*Exercise directions*.
Only the text of the records belongs in the answer, copied exactly and without pictures.

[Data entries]

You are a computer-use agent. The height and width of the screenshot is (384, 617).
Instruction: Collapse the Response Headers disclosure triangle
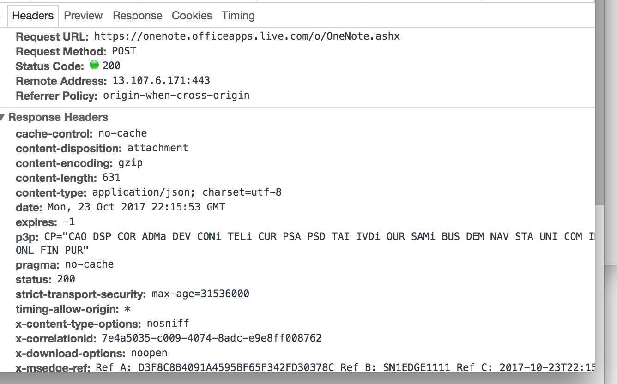tap(2, 117)
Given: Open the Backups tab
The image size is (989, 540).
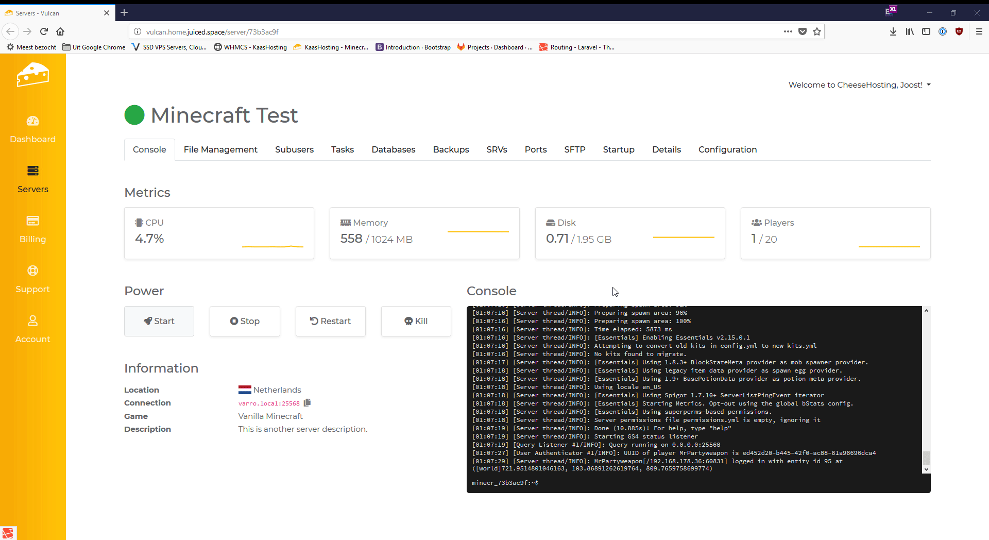Looking at the screenshot, I should coord(451,150).
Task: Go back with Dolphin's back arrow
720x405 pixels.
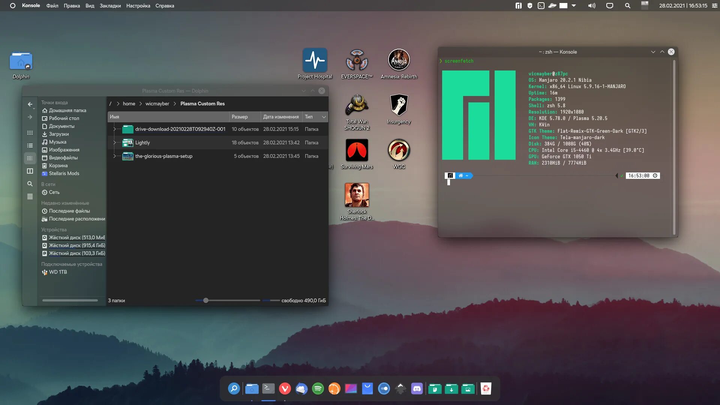Action: click(x=30, y=104)
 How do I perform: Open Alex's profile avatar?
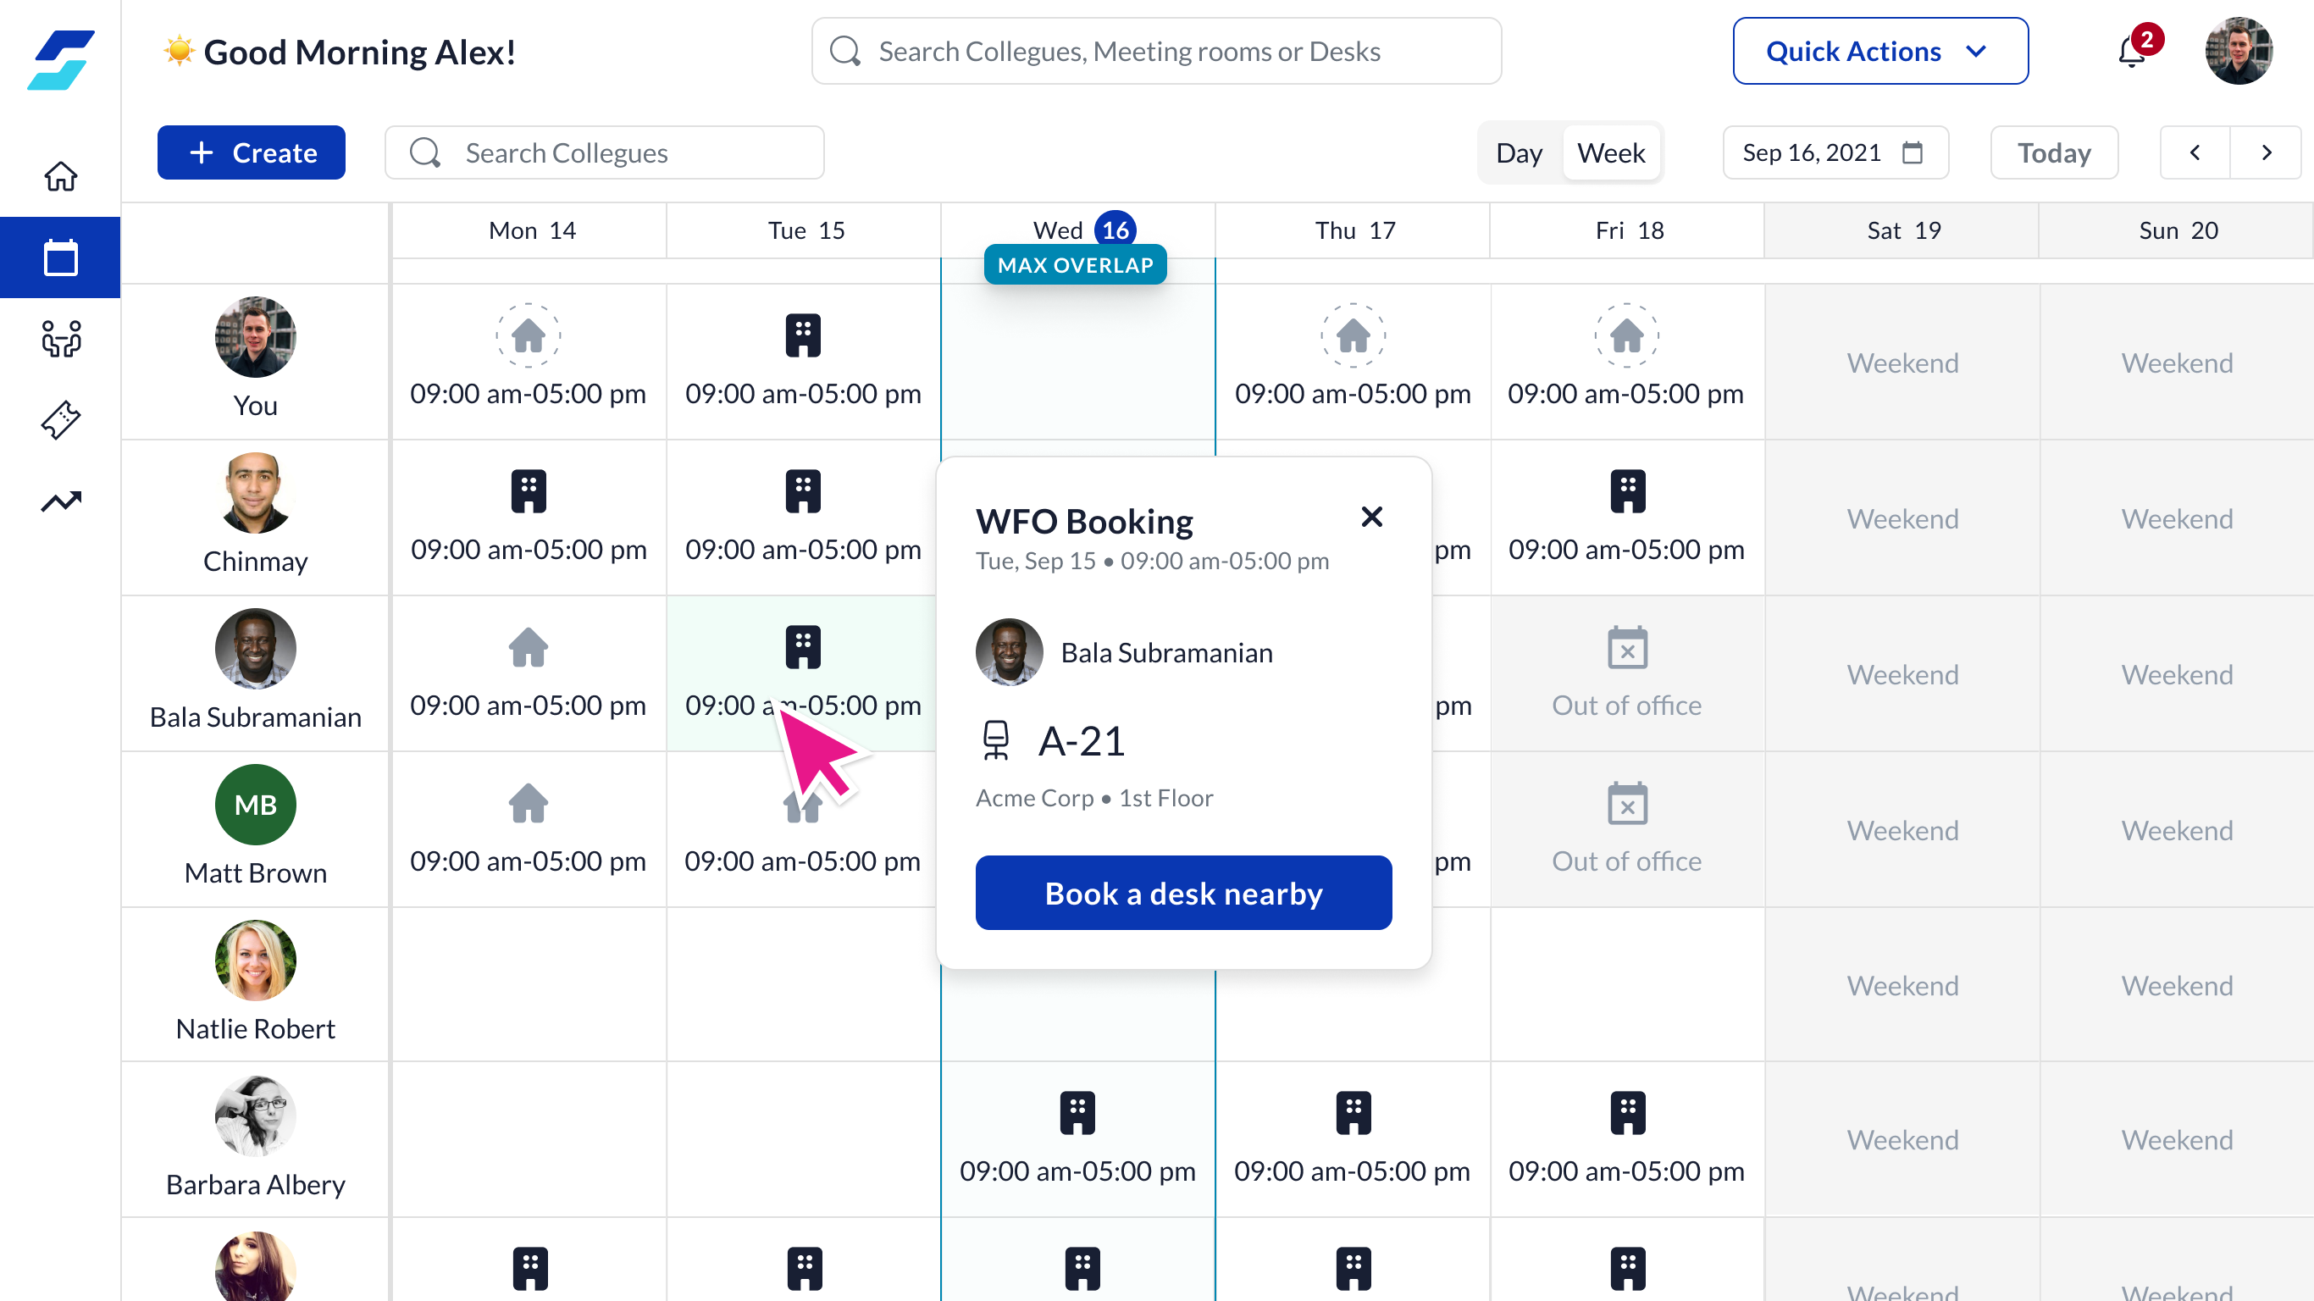2239,51
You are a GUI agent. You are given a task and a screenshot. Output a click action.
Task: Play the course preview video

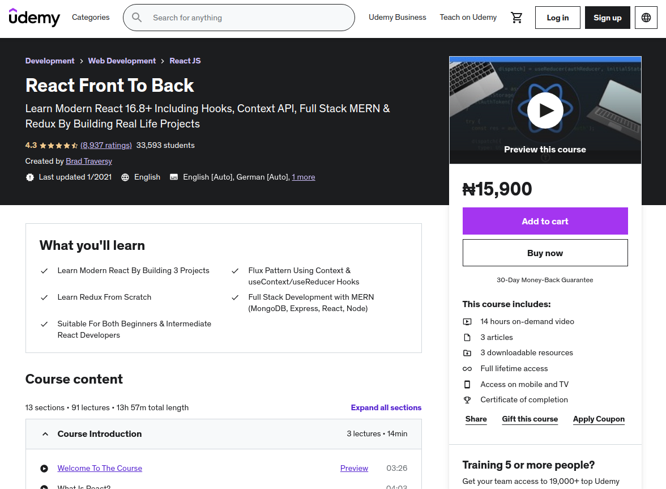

*Task solution*.
You are a computer-use agent. The height and width of the screenshot is (384, 617).
Instruction: Collapse the Response Headers disclosure triangle
tap(2, 117)
Given: Open the Backups tab
The image size is (989, 540).
Looking at the screenshot, I should coord(451,150).
Task: Go back with Dolphin's back arrow
720x405 pixels.
Action: click(x=30, y=104)
 How do I perform: Open Alex's profile avatar?
2239,51
You are a GUI agent. You are given a task and a screenshot. Output a click action.
Task: Play the course preview video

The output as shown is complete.